Item coordinates:
--------------------------------------------------

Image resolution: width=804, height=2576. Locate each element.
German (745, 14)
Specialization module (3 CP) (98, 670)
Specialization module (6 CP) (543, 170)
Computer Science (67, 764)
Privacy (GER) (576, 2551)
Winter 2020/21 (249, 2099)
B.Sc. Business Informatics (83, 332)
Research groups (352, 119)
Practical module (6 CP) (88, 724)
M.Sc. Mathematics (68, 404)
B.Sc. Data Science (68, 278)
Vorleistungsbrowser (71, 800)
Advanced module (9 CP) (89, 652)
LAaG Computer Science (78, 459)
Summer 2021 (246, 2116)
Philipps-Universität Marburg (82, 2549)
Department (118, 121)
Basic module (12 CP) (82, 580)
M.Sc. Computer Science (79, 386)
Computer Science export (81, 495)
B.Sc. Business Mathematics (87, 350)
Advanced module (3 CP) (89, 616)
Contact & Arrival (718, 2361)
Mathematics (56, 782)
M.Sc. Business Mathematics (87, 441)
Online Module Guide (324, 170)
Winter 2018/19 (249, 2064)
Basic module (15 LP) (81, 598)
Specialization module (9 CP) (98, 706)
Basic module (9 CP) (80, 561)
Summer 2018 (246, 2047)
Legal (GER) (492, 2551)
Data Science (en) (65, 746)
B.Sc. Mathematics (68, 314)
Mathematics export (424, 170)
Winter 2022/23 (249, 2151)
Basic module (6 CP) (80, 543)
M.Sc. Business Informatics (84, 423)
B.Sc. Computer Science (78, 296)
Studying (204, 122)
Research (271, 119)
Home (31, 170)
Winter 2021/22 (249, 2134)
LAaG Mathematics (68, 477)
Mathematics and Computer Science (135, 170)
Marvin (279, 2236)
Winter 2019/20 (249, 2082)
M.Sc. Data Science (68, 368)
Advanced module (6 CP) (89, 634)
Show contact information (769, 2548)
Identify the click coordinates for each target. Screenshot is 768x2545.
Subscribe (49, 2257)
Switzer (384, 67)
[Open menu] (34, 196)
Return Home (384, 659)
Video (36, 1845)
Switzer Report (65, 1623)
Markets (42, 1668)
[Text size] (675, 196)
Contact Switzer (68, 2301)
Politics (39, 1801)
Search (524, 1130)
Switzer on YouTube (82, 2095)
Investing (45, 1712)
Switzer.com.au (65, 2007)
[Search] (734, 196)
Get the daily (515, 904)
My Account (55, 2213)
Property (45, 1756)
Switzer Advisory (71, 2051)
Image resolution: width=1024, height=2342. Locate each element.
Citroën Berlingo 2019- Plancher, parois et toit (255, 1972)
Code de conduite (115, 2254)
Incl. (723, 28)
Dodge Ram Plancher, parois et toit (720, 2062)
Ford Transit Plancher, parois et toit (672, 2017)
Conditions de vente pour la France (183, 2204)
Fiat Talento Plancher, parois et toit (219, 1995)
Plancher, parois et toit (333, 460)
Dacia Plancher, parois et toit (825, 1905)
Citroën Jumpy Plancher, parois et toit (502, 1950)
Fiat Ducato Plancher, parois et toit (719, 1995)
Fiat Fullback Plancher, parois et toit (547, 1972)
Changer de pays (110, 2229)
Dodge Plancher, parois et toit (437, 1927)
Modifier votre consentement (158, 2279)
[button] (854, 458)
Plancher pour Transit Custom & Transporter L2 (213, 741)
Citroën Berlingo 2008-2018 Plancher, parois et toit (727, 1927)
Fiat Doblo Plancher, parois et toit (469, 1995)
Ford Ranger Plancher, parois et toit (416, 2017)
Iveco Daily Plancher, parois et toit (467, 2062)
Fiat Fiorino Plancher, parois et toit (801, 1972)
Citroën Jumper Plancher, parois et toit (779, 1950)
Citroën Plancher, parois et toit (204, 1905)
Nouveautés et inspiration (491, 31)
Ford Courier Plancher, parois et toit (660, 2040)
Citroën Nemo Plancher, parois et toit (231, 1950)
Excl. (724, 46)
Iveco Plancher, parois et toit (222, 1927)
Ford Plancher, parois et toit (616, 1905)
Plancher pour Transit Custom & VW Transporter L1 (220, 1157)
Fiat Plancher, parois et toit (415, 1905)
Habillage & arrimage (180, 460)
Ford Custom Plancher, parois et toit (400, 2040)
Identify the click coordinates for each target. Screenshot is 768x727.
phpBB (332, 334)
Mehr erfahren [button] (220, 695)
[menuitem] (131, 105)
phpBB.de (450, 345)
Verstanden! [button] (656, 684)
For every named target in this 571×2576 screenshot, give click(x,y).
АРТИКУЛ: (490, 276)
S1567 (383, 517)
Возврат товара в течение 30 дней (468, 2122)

--------------------------------------------------

» Exercise: Rewrite everything from the line containing "Incl. (723, 28)" down to the line containing "[button] (854, 458)", replacing "Fiat" with "Peugeot" and leaving the rest unchanged. Give back only those lines.

» Response below:
Incl. (723, 28)
Dodge Ram Plancher, parois et toit (720, 2062)
Ford Transit Plancher, parois et toit (672, 2017)
Conditions de vente pour la France (183, 2204)
Peugeot Talento Plancher, parois et toit (219, 1995)
Plancher, parois et toit (333, 460)
Dacia Plancher, parois et toit (825, 1905)
Citroën Jumpy Plancher, parois et toit (502, 1950)
Peugeot Ducato Plancher, parois et toit (719, 1995)
Peugeot Fullback Plancher, parois et toit (547, 1972)
Changer de pays (110, 2229)
Dodge Plancher, parois et toit (437, 1927)
Modifier votre consentement (158, 2279)
[button] (854, 458)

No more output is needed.